Summary by: Arooba Ahmed (CC '23)
Drs. Porotto and Moscona are applying their experience in designing inhaled antiviral peptides for respiratory viruses and now are focusing on preventing the disease and transmission. The entry step for the Sars-Cov-2 virus requires membrane fusion with the cell membrane and is mediated by glycoprotein Spike S. This has 2 domains, which are heptad repeats at the beginning and end of the protein. They must fold over onto each other and form 6 helix energetically stable bundle structures during the fusion process. This folding step is coupled with protein structural transition. In order to inhibit membrane fusion, they designed peptides that bind to transient intermediates and prevent the formation of 6 helix bundles.
They also designed a number of modifications, such as lipid conjugation & modifying the backbone sequence. These things increase the half life of peptides and work against viruses that fuse in the endosome, overall adding to efficacy. The mechanism of proposed administration has been used in Parainfluenza, Influenza, Measles, Nipah, & Ebola. When the antiviral peptides are given subcutaneously (a short needle is used to inject a drug into the tissue layer between the skin and the muscle) immediately after infection, 100% virus infection is inhibited. When given before, day of, and after infection, the viral infection was reduced as well.

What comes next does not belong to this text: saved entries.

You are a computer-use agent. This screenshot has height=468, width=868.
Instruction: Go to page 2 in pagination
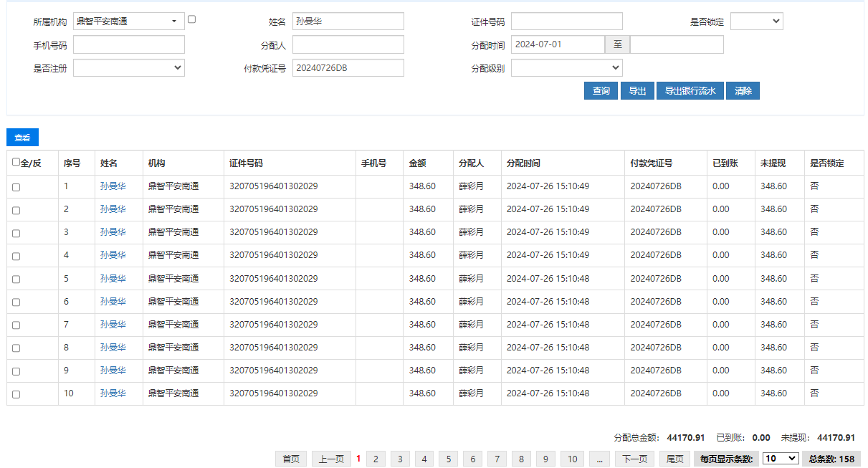tap(376, 459)
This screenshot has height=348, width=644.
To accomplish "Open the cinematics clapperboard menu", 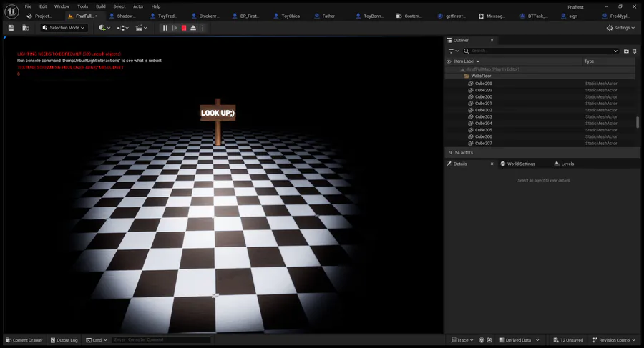I will coord(141,28).
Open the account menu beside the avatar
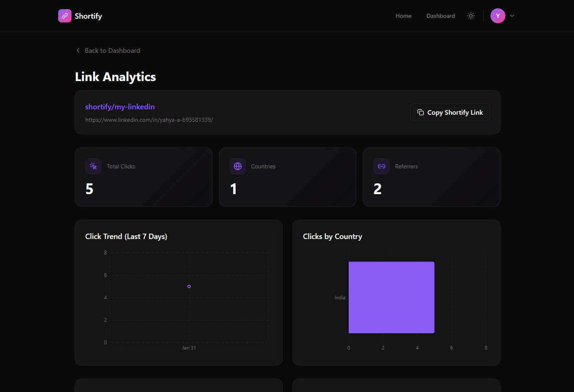This screenshot has height=392, width=574. tap(512, 15)
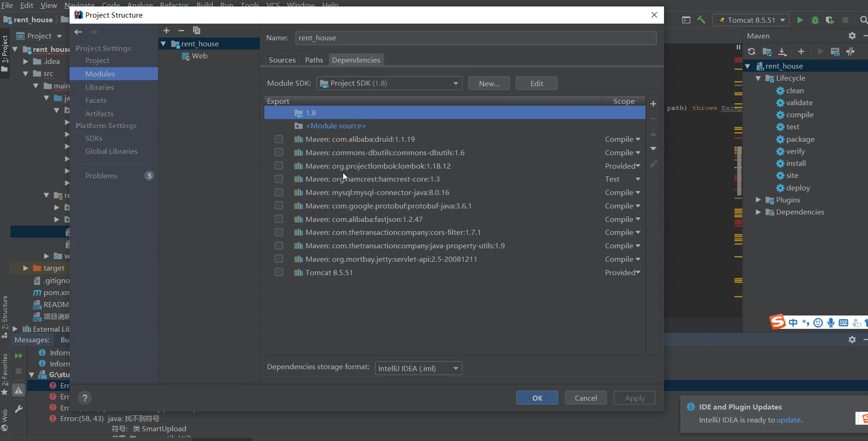Viewport: 868px width, 441px height.
Task: Select Libraries in Project Settings
Action: pyautogui.click(x=99, y=87)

They also conducted tests on inhibition of SARS mediated fusion. They completed quantitative fusion assays for the use of MER peptides to inhibit COVID-19 by asking the cells to fuse with target cells in presence or absence of MERS peptides. The MERS peptide, which is cholesterol conjugated, demonstrated very effective inhibition of SARS2. MERS peptides that were not lipid conjugated were not effective.

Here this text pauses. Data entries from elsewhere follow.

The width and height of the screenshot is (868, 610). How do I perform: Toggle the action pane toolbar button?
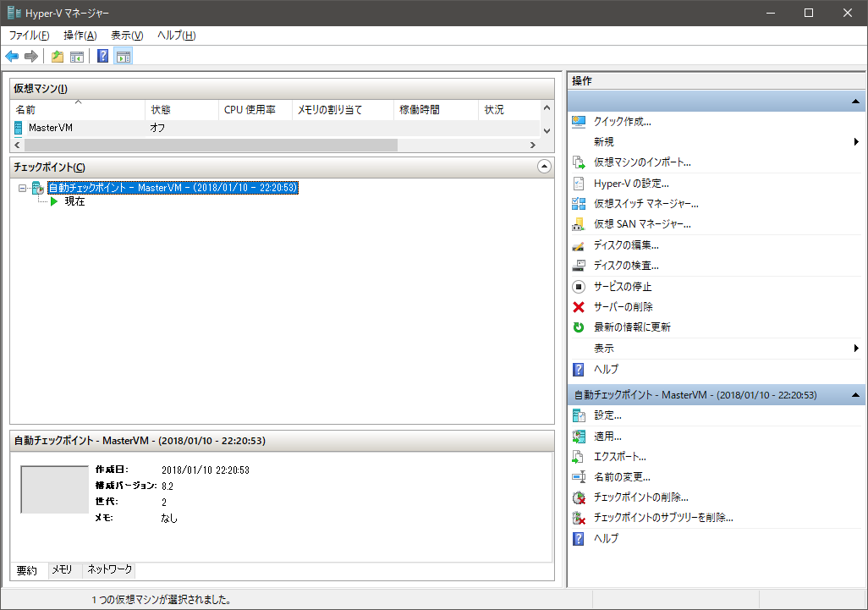point(124,56)
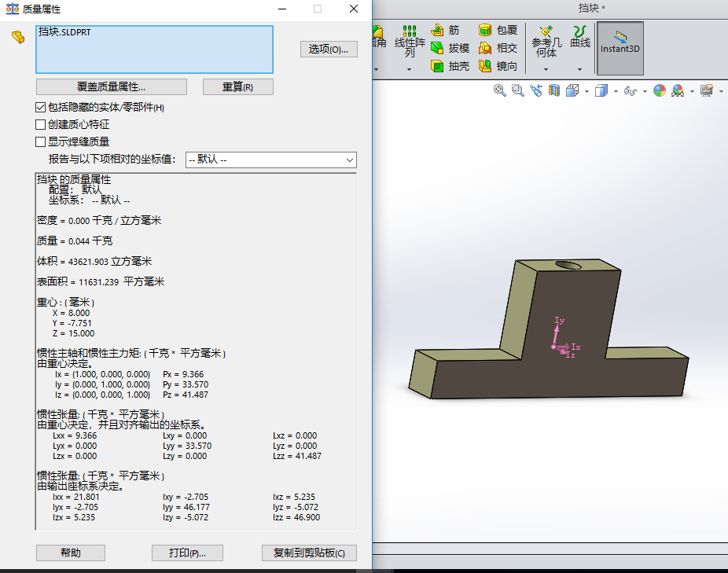
Task: Expand the Reference Geometry (参考几何体) dropdown arrow
Action: [546, 69]
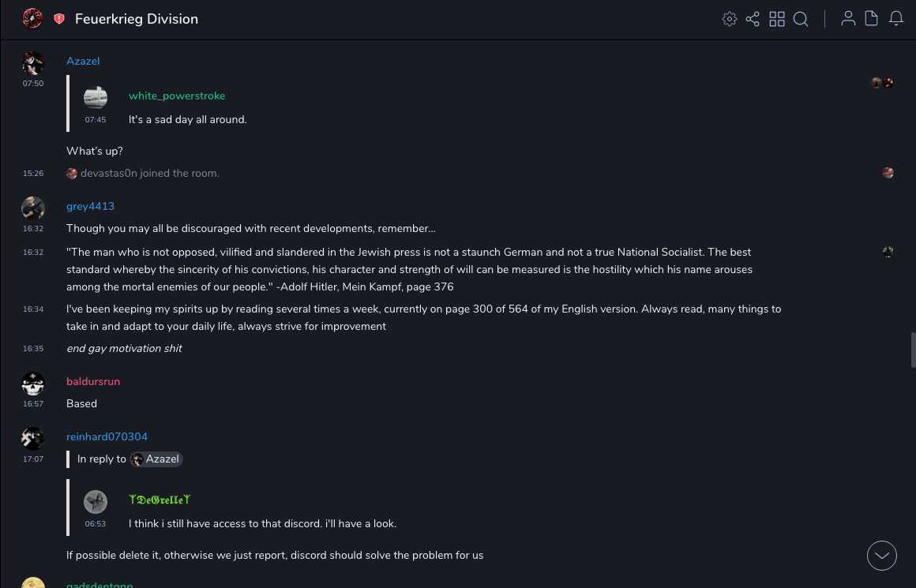Click the room avatar in header
Screen dimensions: 916x588
(x=32, y=18)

Next they tested the MERS peptide against live infection of both MERS and SARS. Plaque reduction assays show that treatment with cholesterol or tocopherol lipid conjugated MERS peptides resulted in very effective reduction of COVID-19.

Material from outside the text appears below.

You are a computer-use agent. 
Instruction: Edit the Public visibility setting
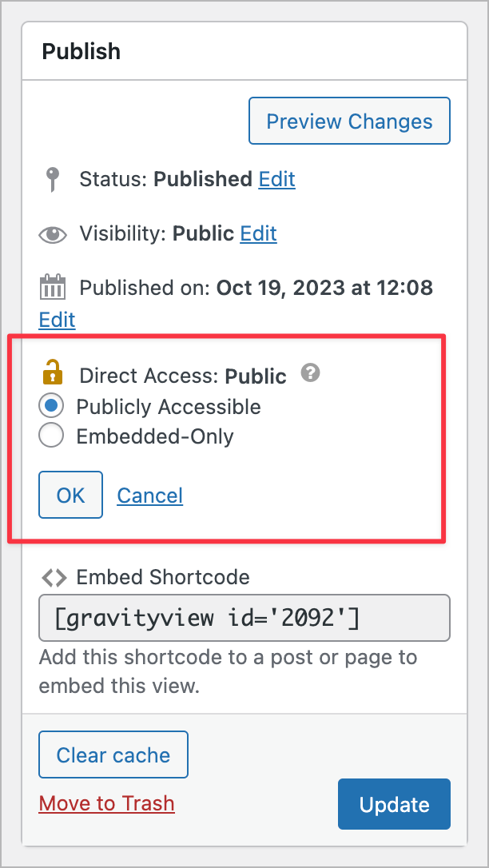click(x=258, y=234)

They also synthesized new specific conjugated lipopeptides (a peptide backbone with cholesterol or tocopherol to block formation of 6 helix bundles to prevent entry, specific for Sars-Cov-2). With this, they have done fusion assays, testing the peptides against SARS fusion. The percent inhibition was extremely effective and was way better than what they needed to get efficacy in living organisms. They are also planning on using models such as organoids and live ferrets for testing.